Note that tuple is immutable, so we have to sort first before creating the tuple. Also note the sorted(_) form creates a copy, whereas _.sort() performs in-place sort. Since we are parsing previous state as a generator, the latter sort would not be possible as we do not have memory. So former is picked. Then that is fed into tuple() constructor.

Runtime Complexity

Given len(state) = n :

new_data_state = tuple(sorted(x for x in chain(data_state, [9000])))

1. x for x in... : generator with n operations
2. sorted(...) : creates a list, populates with n entries
3. tuple(...) : creates a tuple, populates n entries

Steps 1+2 happen in one pass of n . Then repeat n for Step 3. Total runtime complexity is O{2n} per iteration of state .

Q: How to speed up?

What I listed above. If you become strapped for memoery, you might consider more compact forms of representing state .

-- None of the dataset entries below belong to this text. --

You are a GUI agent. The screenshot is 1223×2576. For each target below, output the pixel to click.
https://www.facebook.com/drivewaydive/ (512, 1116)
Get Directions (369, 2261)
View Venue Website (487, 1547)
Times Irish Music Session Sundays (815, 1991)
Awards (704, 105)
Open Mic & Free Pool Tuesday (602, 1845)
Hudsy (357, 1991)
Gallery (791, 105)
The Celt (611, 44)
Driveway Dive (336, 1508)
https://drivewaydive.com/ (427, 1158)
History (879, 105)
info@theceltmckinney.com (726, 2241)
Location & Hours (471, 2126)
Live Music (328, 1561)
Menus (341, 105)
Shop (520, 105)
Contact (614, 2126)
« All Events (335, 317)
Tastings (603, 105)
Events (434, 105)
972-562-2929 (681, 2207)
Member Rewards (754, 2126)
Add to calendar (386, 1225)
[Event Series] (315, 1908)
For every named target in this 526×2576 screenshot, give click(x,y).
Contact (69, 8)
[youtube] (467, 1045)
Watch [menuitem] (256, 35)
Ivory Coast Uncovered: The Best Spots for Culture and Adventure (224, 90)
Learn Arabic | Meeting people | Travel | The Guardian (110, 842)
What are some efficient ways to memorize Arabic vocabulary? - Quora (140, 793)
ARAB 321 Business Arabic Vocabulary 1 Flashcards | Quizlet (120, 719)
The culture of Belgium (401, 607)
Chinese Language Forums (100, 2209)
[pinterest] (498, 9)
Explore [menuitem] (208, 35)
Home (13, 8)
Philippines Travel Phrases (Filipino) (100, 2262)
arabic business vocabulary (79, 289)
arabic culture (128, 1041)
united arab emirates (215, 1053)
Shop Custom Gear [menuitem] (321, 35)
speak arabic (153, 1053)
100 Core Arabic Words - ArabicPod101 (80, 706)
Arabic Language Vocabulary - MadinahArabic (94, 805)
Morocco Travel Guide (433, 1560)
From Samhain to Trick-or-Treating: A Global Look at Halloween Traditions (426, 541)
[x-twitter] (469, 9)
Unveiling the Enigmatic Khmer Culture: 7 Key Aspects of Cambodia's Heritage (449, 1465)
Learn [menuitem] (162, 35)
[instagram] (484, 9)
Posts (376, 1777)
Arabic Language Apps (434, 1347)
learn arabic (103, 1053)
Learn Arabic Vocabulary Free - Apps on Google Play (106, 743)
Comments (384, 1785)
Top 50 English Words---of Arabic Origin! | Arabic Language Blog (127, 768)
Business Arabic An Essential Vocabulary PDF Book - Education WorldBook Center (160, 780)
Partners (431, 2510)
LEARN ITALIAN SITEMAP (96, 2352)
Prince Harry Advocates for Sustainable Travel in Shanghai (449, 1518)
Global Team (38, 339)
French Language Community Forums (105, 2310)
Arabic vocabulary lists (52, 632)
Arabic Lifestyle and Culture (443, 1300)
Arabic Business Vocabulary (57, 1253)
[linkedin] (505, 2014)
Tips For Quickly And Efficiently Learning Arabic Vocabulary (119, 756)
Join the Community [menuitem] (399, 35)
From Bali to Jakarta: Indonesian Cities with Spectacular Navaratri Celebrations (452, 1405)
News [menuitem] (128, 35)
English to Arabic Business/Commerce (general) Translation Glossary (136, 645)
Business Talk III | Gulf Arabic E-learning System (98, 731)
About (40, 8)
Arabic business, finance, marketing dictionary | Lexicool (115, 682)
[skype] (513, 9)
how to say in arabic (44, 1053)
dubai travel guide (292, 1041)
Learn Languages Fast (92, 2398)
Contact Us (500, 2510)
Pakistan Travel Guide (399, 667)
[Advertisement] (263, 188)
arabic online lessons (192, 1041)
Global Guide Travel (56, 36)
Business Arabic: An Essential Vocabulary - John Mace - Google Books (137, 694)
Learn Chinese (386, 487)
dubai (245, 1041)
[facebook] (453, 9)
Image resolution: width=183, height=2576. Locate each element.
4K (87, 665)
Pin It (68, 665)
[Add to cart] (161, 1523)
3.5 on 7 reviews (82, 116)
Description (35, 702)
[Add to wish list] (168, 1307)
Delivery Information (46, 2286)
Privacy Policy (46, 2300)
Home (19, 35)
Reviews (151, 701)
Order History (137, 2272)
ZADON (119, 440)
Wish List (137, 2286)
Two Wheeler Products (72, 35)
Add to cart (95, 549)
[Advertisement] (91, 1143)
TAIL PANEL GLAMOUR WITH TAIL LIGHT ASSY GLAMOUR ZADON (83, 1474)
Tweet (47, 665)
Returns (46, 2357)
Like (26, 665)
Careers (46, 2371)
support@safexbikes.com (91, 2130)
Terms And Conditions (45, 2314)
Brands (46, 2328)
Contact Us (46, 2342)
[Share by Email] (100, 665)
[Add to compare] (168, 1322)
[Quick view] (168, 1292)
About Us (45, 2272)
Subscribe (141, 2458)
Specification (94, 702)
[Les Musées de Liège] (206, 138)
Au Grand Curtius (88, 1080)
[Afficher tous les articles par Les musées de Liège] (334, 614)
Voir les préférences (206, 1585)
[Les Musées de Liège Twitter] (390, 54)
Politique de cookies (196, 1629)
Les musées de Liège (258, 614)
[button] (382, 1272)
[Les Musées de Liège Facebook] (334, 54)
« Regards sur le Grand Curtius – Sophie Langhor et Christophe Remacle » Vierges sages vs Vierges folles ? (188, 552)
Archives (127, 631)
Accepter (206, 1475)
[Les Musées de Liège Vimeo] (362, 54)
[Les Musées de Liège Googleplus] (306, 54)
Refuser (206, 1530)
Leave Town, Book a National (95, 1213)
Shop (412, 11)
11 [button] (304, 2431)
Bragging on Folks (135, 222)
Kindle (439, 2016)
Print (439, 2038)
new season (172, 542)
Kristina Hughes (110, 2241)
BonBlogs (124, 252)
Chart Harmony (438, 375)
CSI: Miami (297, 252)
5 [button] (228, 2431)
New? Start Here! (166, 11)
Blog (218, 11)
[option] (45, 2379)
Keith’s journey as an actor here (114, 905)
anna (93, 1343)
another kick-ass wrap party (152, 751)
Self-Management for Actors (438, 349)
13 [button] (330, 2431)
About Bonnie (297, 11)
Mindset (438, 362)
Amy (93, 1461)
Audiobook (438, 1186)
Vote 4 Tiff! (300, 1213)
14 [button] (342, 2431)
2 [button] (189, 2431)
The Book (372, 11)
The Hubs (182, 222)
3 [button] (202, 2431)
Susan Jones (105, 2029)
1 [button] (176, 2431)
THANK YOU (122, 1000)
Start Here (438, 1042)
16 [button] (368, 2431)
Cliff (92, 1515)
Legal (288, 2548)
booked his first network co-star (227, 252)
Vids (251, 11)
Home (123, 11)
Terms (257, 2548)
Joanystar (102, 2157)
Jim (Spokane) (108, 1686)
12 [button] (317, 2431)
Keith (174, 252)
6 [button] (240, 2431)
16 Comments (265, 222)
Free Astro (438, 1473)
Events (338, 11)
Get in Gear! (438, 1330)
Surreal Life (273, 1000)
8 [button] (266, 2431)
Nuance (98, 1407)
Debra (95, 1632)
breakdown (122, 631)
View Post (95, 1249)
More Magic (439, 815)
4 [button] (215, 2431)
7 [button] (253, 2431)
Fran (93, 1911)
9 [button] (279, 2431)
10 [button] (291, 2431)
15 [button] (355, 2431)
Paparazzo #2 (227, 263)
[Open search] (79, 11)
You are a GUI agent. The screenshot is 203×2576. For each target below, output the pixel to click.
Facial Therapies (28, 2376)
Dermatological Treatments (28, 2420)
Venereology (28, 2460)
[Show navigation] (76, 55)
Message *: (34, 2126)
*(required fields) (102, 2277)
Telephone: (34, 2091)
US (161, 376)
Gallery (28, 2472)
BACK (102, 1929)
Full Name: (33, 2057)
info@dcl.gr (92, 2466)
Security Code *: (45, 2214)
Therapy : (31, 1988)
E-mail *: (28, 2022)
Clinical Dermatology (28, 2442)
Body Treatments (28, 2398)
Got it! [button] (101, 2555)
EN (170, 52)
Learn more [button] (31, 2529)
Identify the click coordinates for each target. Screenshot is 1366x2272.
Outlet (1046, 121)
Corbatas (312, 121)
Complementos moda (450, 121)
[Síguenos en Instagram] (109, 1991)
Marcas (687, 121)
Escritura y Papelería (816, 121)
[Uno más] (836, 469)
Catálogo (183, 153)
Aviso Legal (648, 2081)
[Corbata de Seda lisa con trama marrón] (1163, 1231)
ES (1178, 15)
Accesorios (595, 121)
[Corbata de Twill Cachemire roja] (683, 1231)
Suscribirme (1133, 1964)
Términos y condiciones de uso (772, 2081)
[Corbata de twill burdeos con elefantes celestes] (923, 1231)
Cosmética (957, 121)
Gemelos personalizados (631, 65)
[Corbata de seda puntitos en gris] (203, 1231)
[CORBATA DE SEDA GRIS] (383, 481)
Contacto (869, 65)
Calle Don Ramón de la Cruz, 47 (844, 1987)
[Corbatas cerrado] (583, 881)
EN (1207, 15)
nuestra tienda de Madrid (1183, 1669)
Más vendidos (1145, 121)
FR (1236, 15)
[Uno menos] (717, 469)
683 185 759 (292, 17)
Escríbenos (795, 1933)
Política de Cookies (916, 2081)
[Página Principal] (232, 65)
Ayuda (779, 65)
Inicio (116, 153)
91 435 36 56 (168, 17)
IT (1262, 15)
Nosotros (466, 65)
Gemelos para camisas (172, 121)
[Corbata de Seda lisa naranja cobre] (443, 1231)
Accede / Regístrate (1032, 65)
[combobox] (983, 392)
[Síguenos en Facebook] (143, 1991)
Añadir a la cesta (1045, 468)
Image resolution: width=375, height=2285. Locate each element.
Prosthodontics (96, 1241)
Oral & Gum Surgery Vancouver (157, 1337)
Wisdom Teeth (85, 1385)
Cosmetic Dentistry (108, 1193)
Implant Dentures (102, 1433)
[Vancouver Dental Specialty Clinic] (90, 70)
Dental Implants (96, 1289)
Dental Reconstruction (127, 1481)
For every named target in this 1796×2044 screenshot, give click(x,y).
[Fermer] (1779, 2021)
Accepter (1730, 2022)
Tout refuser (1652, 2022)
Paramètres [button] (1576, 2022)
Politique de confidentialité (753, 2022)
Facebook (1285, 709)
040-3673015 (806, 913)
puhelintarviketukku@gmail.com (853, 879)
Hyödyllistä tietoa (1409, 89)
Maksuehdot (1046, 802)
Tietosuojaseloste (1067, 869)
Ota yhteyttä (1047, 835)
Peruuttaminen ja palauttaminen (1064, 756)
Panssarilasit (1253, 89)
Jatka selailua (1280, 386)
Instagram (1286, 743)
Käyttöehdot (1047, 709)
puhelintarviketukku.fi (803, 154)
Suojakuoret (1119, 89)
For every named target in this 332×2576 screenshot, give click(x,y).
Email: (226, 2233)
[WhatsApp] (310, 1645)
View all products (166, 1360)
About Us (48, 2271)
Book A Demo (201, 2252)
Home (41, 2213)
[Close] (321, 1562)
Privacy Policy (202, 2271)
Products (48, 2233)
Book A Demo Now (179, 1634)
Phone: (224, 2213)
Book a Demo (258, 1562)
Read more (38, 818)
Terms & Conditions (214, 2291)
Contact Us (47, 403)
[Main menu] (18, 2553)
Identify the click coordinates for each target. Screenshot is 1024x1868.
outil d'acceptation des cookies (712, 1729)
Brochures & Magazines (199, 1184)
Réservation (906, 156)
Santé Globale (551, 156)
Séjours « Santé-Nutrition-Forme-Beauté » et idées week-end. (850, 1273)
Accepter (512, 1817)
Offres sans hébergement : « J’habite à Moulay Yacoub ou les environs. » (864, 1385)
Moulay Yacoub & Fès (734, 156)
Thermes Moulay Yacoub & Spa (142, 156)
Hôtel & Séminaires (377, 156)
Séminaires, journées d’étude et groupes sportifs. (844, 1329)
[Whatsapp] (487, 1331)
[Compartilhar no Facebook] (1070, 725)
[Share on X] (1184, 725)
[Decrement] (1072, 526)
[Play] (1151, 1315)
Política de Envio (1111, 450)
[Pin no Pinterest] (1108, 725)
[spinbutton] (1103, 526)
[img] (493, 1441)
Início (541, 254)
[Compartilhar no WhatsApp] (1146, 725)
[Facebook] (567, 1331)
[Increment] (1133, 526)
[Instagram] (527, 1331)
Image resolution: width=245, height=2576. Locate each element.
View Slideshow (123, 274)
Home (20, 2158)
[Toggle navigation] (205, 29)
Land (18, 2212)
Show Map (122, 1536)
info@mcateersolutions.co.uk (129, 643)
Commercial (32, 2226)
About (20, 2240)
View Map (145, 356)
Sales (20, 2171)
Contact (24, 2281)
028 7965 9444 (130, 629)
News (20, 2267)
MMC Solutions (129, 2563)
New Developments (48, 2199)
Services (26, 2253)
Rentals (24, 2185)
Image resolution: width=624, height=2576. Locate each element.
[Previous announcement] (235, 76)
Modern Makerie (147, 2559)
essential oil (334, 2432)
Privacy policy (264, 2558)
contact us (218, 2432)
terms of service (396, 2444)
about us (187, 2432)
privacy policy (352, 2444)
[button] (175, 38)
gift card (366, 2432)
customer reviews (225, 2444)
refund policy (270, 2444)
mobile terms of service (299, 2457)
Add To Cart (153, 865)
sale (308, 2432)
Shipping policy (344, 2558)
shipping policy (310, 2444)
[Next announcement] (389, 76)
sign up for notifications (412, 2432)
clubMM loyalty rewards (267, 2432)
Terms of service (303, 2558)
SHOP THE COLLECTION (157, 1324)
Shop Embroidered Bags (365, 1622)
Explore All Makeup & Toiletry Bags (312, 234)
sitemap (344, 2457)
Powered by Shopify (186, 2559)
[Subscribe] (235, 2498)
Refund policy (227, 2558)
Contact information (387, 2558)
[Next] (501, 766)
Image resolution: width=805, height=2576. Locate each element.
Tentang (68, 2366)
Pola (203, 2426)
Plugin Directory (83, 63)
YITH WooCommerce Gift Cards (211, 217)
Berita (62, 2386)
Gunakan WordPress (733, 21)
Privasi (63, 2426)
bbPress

For example, you might chunk state into 3 chunks consisting of 5000 consecutive numbers. Then use a nested dictionary. Eg data_states[(x for x in range(5000)][(x for x in range(5000)] == <all the remaining digits>

In this way, the space cost is amortized such that the incremental space cost for an element with 15777 digits is only 15777 - 5000 - 5000 = 5777 digits. This is essentially what a dictionary does.

Q: Does it compare list elements by length?

Yes, it performs length matching as the first check to short-circuit a False . But no, it still processes every single element.